The story of Augustine’s conversion has a visionary quality to it, suggested Dr McGowan – he hears a voice like a child’s, calling him to “tolle lege, tolle lege… take and read, take and read”.

He took that to mean that he should pick up Paul’s Letter to the Romans, which was close to his hand at the time – and the reading of that letter helped seal his commitment to an ascetic Christianity and his progress to baptism.

“But for our purposes,” said Dr McGowan, “the vision at Ostia shared by Augustine and his mother Monica is more relevant:

“We then were conversing alone very pleasantly, and ‘forgetting those things which are behind, and reaching forth unto those things which are before’, we were seeking between ourselves in the presence of the Truth, which Thou art, of what nature the eternal life of the saints would be, which eye hath not seen, nor ear heard, neither hath entered into the heart of man.

“But yet we opened wide the mouth of our heart, after those supernal streams of Thy fountain, ‘the fountain of life’, which is ‘with Thee’, that being sprinkled with it according to our capacity, we might in some measure weigh so high a mystery.

‘…we, lifting ourselves with a more ardent affection… did gradually pass through all corporeal things, and even the heaven itself, when sun, and moon, and stars shine upon the earth; yea, we soared higher yet by inward musing, and discoursing, and admiring Thy works; and we came to our own minds, and went beyond them, that we might advance as high as that region of unfailing plenty, where Thou feedest Israel forever with the food of truth, and where life is that Wisdom by whom all these things are made, both which have been, and which are to come; and she is not made, but is as she hath been, and so shall ever be.

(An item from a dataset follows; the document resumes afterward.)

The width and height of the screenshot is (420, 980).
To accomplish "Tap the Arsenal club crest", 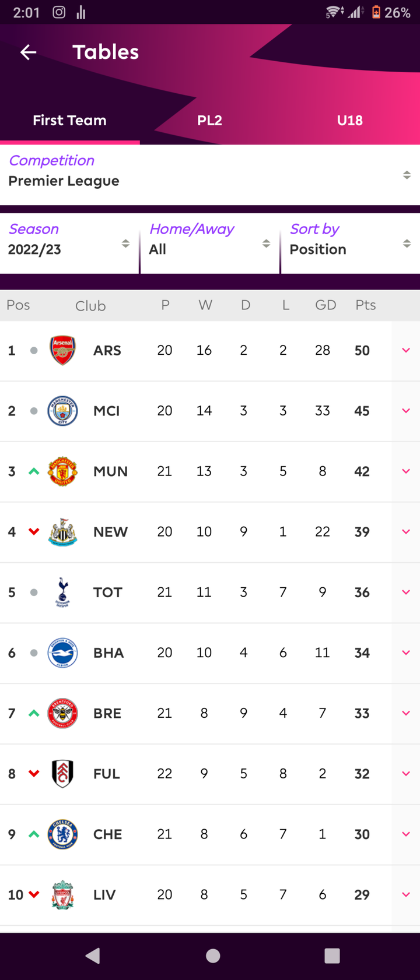I will point(62,350).
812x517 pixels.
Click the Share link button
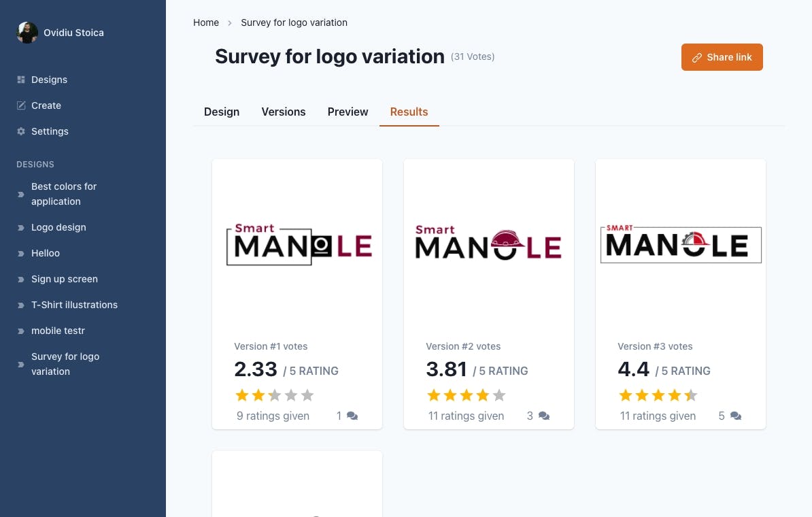tap(722, 57)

‘And while we were thus speaking, and straining after her (ie Wisdom) we slightly topuched her with the whole effort of our heart; and we sighed and there left bound ‘the first-fruits of the “spirit’ and returned to the noise of our own mouth, where the word uttered has both beginning and end.”

This vision, suggested Dr McGowan, is not quite a dream like Perpetua’s – in that it is really a conversation about the divine order of the world, “but one which involves a shared transition from physical to spiritual speech, and contemplation of that divine Wisdom by whom all the world was made.”

Augustine’s vision at Ostia has at least two striking elements, he suggested.

“One is its presentation of Augustine’s view of the world as divinely-ordered beauty, extending from the gracious act of a transcendent creator.

“For Augustine the world is good, and evil is no-thing, not an essential reality.

“Sin is the disorder that comes through the improper exercise of power – libido dominandi – whereby we seek to use and abuse what is not ours rather than celebrating our true callings and responsibilities.

“This vision has much to offer Christian thinking about ecology, I suspect.

“Secondly, his vision is social, characterized by the love he shares with Monica.

“Augustine does not see spiritual enlightenment as the expression of personal spirituality but as the outgrowth of the practice of charity, or love.

“His hermeneutic of charity,” Dr McGowan suggested, “is a powerful test to apply to any quest for religious, or other, fulfillment.”